Source data
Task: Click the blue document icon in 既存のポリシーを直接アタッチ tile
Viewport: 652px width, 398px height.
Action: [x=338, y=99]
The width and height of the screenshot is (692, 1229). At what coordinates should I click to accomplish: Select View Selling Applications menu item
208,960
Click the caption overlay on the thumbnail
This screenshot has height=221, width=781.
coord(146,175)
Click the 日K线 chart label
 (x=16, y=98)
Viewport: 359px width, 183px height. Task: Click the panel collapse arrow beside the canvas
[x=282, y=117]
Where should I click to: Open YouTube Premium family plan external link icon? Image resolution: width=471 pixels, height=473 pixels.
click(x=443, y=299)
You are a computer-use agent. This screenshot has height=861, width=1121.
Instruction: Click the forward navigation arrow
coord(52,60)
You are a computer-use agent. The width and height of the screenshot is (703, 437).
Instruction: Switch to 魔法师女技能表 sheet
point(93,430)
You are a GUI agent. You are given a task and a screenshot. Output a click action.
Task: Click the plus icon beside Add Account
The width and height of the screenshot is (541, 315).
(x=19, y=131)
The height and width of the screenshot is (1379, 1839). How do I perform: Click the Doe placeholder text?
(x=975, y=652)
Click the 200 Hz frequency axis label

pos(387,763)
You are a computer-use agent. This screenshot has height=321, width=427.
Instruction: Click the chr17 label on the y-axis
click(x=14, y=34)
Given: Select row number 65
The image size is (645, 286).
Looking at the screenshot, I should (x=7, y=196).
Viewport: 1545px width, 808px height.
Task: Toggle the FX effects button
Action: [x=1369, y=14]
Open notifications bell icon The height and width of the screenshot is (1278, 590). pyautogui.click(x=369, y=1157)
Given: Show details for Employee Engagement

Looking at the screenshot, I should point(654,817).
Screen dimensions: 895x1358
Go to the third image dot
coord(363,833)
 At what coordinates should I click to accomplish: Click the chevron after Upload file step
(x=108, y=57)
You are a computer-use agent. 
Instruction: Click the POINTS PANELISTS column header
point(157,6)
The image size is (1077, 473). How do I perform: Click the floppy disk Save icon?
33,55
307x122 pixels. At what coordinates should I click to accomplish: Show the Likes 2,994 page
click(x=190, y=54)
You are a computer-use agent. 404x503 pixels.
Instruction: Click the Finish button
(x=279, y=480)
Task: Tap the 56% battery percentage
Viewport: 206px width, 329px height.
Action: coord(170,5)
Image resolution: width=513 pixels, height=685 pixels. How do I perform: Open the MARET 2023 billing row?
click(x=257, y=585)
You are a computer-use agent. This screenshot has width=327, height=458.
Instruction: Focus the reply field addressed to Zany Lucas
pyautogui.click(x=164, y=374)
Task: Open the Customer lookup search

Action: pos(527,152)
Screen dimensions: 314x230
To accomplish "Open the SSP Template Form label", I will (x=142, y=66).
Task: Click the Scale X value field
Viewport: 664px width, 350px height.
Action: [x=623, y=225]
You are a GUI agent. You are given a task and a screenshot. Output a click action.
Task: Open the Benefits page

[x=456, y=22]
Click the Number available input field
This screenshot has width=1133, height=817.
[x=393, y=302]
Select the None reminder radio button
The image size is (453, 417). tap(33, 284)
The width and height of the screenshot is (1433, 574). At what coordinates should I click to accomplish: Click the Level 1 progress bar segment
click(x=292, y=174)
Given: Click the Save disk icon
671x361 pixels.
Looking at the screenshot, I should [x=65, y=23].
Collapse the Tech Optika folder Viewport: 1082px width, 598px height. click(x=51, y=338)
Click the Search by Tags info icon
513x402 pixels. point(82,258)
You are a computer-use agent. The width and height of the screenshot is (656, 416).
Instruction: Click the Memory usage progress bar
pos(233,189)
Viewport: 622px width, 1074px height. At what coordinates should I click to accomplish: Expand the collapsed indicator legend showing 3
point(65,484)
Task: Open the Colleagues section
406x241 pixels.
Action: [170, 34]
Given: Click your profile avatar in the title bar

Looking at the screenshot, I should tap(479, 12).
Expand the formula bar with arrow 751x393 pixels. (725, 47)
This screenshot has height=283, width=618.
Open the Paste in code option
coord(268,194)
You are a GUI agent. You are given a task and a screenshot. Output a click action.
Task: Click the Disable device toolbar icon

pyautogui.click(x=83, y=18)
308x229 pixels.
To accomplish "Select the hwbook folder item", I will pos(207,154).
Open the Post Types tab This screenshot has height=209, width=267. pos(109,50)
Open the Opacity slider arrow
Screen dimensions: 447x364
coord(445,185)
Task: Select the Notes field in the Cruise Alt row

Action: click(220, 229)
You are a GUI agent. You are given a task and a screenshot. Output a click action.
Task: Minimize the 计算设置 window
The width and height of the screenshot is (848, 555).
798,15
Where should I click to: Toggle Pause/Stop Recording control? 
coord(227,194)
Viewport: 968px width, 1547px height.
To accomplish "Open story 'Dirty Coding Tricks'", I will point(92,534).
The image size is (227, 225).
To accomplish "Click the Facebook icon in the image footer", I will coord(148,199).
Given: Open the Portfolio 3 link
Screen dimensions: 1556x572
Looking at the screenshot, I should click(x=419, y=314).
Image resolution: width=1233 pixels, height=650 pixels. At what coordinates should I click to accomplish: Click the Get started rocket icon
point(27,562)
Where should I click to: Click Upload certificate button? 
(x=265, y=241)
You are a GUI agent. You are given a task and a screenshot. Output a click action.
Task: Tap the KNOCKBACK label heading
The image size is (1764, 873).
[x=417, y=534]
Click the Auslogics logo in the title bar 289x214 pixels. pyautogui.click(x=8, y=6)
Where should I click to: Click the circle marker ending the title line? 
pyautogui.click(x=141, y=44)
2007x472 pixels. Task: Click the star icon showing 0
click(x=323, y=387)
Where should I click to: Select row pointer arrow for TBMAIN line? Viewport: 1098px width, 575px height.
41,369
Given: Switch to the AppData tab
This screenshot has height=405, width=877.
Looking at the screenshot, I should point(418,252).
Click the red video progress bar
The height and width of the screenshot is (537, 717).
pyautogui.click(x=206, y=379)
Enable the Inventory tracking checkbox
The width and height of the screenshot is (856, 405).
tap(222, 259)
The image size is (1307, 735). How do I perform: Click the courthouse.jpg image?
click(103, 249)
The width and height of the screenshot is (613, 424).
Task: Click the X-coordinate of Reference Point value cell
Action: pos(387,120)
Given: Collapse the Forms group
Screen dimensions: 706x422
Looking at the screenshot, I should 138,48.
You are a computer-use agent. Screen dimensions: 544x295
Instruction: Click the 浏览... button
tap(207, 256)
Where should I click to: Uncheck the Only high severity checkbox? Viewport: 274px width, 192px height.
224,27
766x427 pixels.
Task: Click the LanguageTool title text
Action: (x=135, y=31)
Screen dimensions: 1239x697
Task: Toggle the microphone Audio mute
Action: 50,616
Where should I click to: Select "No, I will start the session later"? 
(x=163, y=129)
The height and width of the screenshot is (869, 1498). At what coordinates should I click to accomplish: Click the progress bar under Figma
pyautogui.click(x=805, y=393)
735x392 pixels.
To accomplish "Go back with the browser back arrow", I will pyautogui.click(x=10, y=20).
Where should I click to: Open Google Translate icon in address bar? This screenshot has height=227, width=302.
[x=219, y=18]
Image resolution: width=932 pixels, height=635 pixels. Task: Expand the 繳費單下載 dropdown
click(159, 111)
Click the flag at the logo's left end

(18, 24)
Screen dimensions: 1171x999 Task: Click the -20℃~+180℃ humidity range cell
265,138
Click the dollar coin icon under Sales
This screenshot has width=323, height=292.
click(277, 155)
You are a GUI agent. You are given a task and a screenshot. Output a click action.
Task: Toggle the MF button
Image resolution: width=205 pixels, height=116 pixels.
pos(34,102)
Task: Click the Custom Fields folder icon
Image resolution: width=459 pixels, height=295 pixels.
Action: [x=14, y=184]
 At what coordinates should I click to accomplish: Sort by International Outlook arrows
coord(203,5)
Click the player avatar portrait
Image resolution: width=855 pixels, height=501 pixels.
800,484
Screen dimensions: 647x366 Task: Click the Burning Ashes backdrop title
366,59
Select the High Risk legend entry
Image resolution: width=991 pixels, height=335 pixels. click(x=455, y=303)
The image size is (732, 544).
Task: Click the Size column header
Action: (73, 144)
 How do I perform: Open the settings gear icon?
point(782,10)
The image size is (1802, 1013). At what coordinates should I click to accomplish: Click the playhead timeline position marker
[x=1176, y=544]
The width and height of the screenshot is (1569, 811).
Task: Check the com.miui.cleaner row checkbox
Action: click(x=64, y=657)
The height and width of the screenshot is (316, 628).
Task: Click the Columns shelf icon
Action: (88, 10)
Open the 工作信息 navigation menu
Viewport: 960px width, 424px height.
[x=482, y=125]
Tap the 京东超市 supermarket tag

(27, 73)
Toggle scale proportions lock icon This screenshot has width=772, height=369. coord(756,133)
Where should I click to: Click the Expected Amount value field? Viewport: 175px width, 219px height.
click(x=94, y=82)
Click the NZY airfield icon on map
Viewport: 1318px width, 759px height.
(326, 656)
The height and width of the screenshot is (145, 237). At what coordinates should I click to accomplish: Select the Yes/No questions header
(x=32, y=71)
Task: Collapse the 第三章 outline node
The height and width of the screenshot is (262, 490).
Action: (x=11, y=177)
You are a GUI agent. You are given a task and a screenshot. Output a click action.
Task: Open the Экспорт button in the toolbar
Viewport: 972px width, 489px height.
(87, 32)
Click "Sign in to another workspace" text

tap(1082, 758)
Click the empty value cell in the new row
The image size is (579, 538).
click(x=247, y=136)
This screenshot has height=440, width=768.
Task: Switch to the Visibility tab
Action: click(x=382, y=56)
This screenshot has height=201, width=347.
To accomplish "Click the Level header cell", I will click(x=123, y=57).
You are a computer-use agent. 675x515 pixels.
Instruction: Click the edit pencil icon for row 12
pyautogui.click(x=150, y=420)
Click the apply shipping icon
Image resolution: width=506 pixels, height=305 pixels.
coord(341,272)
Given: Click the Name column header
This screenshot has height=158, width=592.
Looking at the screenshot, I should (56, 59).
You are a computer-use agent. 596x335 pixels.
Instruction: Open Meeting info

__DIRECTIONS FOR THIS TASK__
The answer must consist of every line in the records above that contains the word "with".

__TASK RESPONSE__
Expand the formula bar with arrow 751x393 pixels. (725, 47)
To accomplish "Go back with the browser back arrow", I will pyautogui.click(x=10, y=20).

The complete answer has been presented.